Since the tractor exerts a force through a distance, work is done. If the object being pulled is moving at constant speed, it just means that other forces are acting so that the net force is zero. But the tractor is still doing work. Depending on the details, that work could go into increasing PE or KE, or breaking up the soil.

 Recognitions: Gold Member Suppose you drag a plow thru the ground at constant speed. Are you doing any work?? Yes. constant speed does not mean no work is being done. It takes effort [work] to drag a plow at constant speed. That's why a car burns gas going down the highway at a constant speed....friction of air floq and tires, for example, must be overcome even at constant speed. When you increase the speed of a mass, you also increase it's kinetic energy...an energy of motion. This is measured by 1/2mv2 and it takes work to increase such kinetic energy...analogous to the work it takes to lift a weight increasing it's potential energy. When lifting a weight it is often assumed the weight is not accelerated, that is, it's velocity is constant, so that only potential energy is changed; if you rapidly lift a weight increasing its speed, and hence it's kinetic energy, such a weight is capable of doing more work because you have put more work into it. That's why, for example, wood chippers have a heavy flywheel so when something thick and solid has to be cut, the energy in the flywheel can briefly do the work so the engine doesn't slow down too much....any maybe stall.

## Work Article

 Quote by Doc Al Since the tractor exerts a force through a distance, work is done. If the object being pulled is moving at constant speed, it just means that other forces are acting so that the net force is zero. But the tractor is still doing work. Depending on the details, that work could go into increasing PE or KE, or breaking up the soil.
Oh, okay, so the NET FORCE is zero, but the definition of work doesn't deal with the the forces summed together (net force), it deals with each individual force acting on an object. So, for instance, if we had a tractor pulling a trailer at a constant velocity, work would be done by friction acting against the tires and the hitch pulling on the trailer.

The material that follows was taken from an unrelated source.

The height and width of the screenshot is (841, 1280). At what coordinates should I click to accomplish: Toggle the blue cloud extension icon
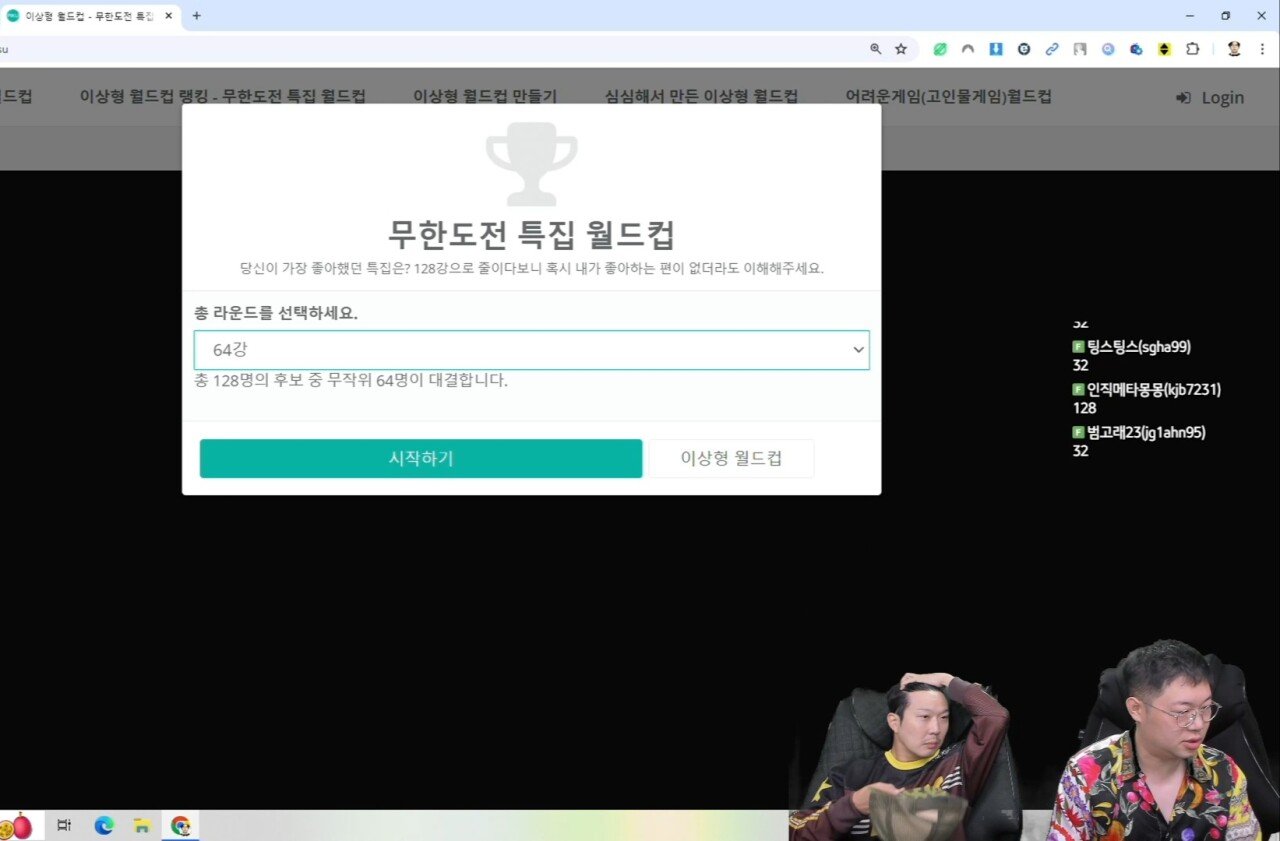pyautogui.click(x=1135, y=48)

Now, I am having a little troubling seeing how friction can do work, and how work can it accumulate over a distance. Is it because at the moment of contact, between some object and the ground, once the force is applied the two surfaces are moving relative to one another?

 Mentor Blog Entries: 1 I'm unclear what you are asking. Getting back to the tractor: If it exerts a force as it moves through a distance then it does work. Regardless of whether it's moving at constant speed or accelerating.

 Quote by Bashyboy Now, I am having a little troubling seeing how friction can do work
Friction typically converts one type of energy (mechanical) to another (heat).

http://en.wikipedia.org/wiki/Friction

 Friction is not a fundamental force but occurs because of the electromagnetic forces between charged particles which constitute the surfaces in contact. Because of the complexity of these interactions, friction cannot be calculated from first principles, but instead must be found empirically.